Aside from affordability, most of us spend our money on brands that make us look and feel good. Thanks to the internet, we can comparison shop simply by visiting websites, social media pages, blogs, or reading online reviews. While monopolies still exist in some industries (cable and internet, for example), consumers are more empowered than ever to choose what they will buy and from what brand.
Now, take a moment to think about your brand. Are you struggling to attract new clients?
Why do you think you're not landing clients the way you should?
You may want to adjust your brand voice.
Your brand voice represents who your brand is everywhere it is promoted. Essentially, it is your brand's personality and how you communicate with your target audience consistently. If your brand voice resonates with people positively, they will be more inclined to do business with you.
Would you be compelled to buy from a brand that throws shade (even subtly) or makes you feel "less than?"
Probably not, right?
Let's say you need an interior designer specializing in modern and functional living spaces for busy professionals. While browsing online, you come across a design firm called "Dan's Design Studio" that seems to meet all of your needs. You immediately fall in love with the images Dan has selected on his website and the impressive work he has done over the years.
As your research continues, you start to "feel some type of way" about Dan's messaging. The final nail in the coffin occurs when you come across a post that says, "Your decor is frumpy, dated, and has zero personality. That's why you need to hire me today!"
What you don't want to do is insult the very people you are soliciting to spend money with your brand, even if it's your honest opinion! Dan may very well be the best of the best in the interior design world, but his brand voice needs to be addressed immediately. It is never OK to make potential clients feel like they are being judged, especially if they are coming to you for help!
Remember that people buy from brands that make them look and feel good!
Imagine how many people would get one step closer to hiring Dan if he simply changed how he communicated with them. Instead of using an accusatory tone, Dan can pose a question followed by a solution. For example, "Is your decor in need of a makeover, but you lack time to address it? I will design comfortable, luxurious spaces where you can unwind or entertain - your choice!"
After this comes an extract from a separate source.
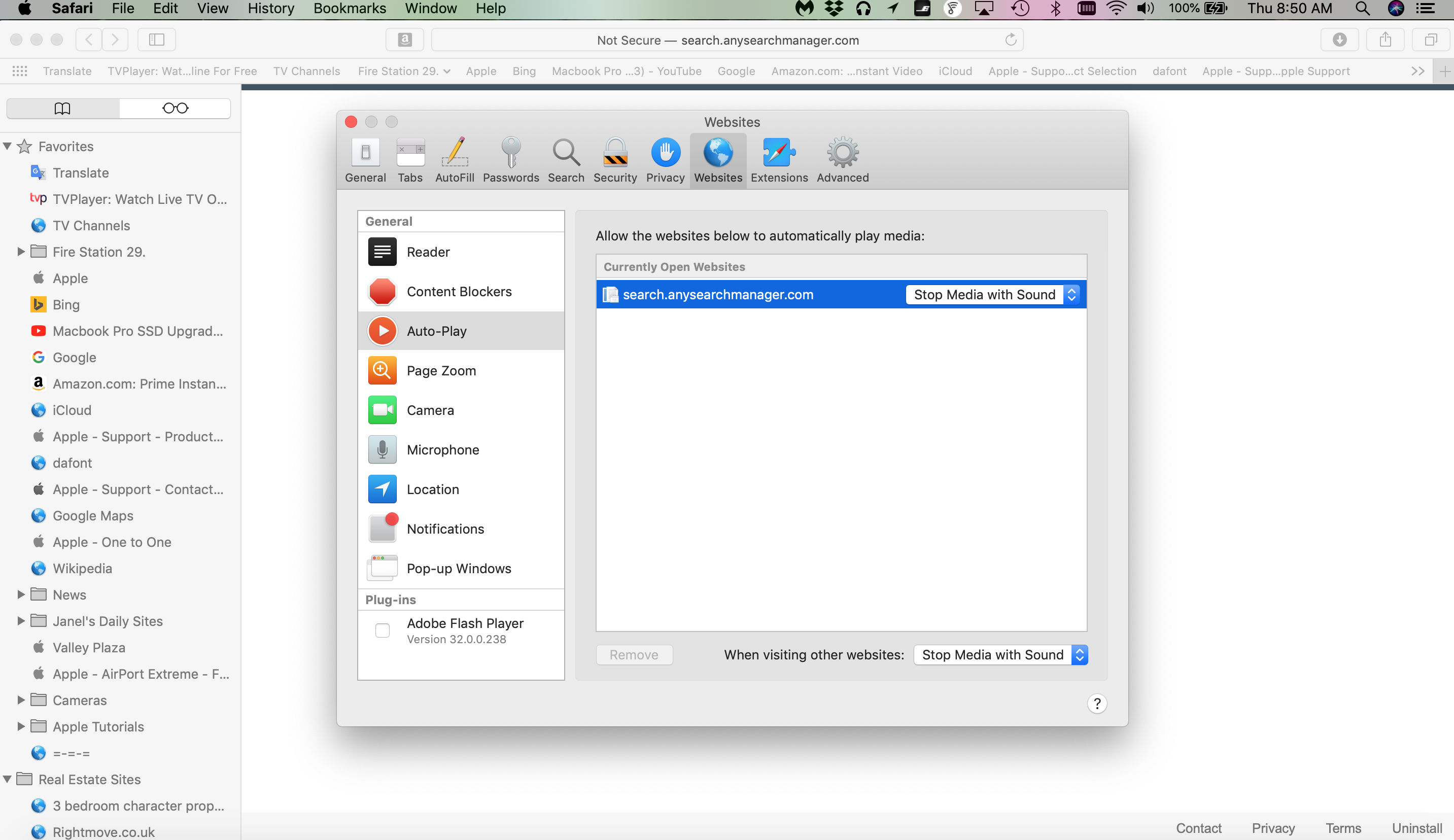This screenshot has height=840, width=1454.
Task: Enable the Adobe Flash Player checkbox
Action: pos(382,631)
Not only does Dan address his target audience with a valid question, but he also tells them what he will do to solve their problem. Your potential clients will then have an opportunity to assess their own situation without harsh judgment.
Keep this at the forefront when you're writing copy in your brand voice. There is always a more palatable way to communicate, ensuring that your brand voice is solution-oriented without the intentional or unintentional digs.